1. Is it wet aged or dry aged?
Dry-aged beef can be described as having a roasted, nutty flavor, while wet-aged beef can taste slightly metallic and lacks the same depth of flavor but can be more tender. Chef Canalizo says most chefs will agree that dry-aged has the better flavor but is more expensive. When you see the word “aged” followed by a given amount of time, and there is no reference to wet or dry, you can safely assume that it is wet aged beef. Wet aging is leaving the muscle to rest in a plastic bag in a refrigerated room.
2. How long was it aged?
Chef Canalizo prefers 21 days. Longer is not always better. As the meat decays when its being aged it can develop a moldy smell and taste. All beef needs at least 3 weeks to start to tenderize. Naturally raised beef needs more than 6 weeks because the animals are more mature when they are processed. In fact, the reason most supermarket beef is tough is because it is not sufficiently aged.
3. Is it corn fed or grass fed?
What a cow eats can have a major effect on the nutrient composition of the beef. Grass-fed usually contains less total fat than grain-fed beef, which means that gram for gram, grass-fed beef contains fewer calories. According to AuthorityNutrition.com, grass-fed beef may contain slightly less total fat than grain-fed beef, but a lot more Omega-3 fatty acids and CLA, which are both very beneficial for health.
4. How much fat has been cut off?
Chef Canalizo recommends having a quarter inch of fat on top of the steak for flavor. Many people choose cuts with less fat and less of that “marbling” appearance (the intermingling or dispersion of fat within the lean). Chef says the fat adds flavor, helps to tenderize the meat and much of it is “cooked out”.
5. How many ounces is it with the bone?
When purchasing meat for a holiday party or any event, Chef Canalizo recommends 14 ounces (bone included) per guest. Chef recommends requesting cuts closest to the bone. The meat is sweeter and there’s more flavor.
6. What’s the grade/quality of meat?
From best to worst: USDA Prime, USDA Choice and USDA Select.

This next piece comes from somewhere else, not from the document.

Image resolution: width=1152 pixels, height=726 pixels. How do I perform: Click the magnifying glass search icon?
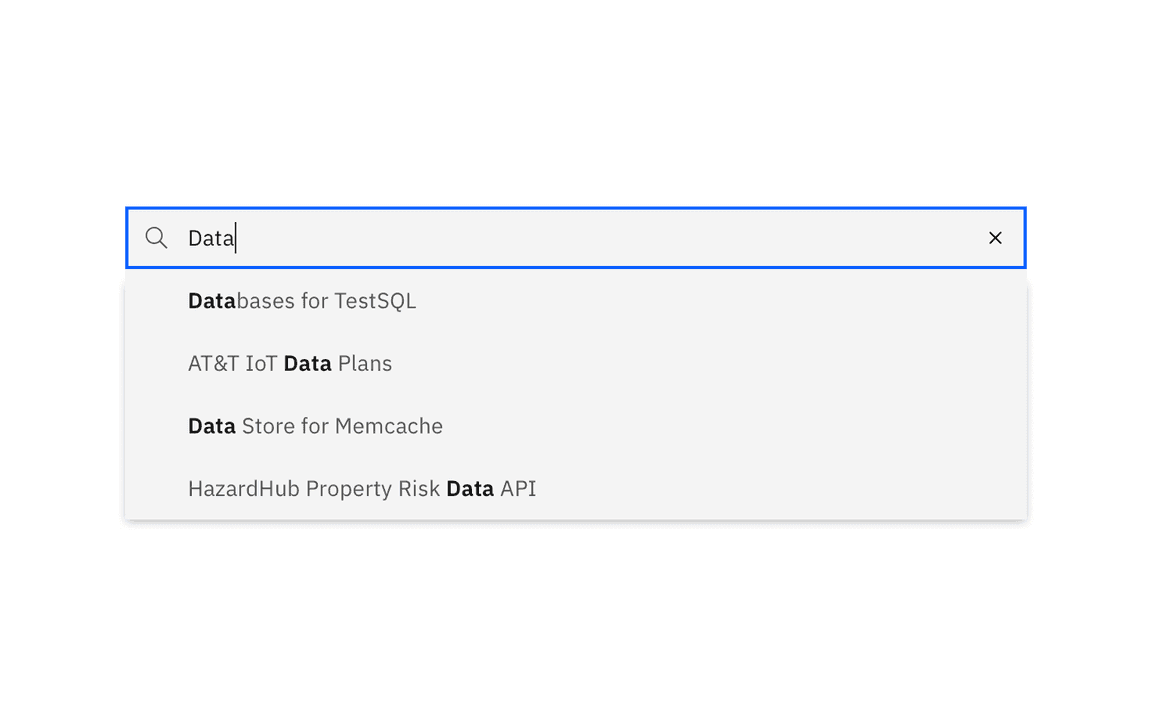point(156,238)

According to the United States Department of Agriculture, a quality grade is a composite evaluation of factors that affect palatability of meat (tenderness, juiciness, and flavor). These factors include carcass maturity, firmness, texture, and color of lean, and the amount and distribution of marbling within the lean. Beef is graded in two ways: quality grades for tenderness, juiciness and flavor; and yield grades for the amount of usable lean meat on the carcass.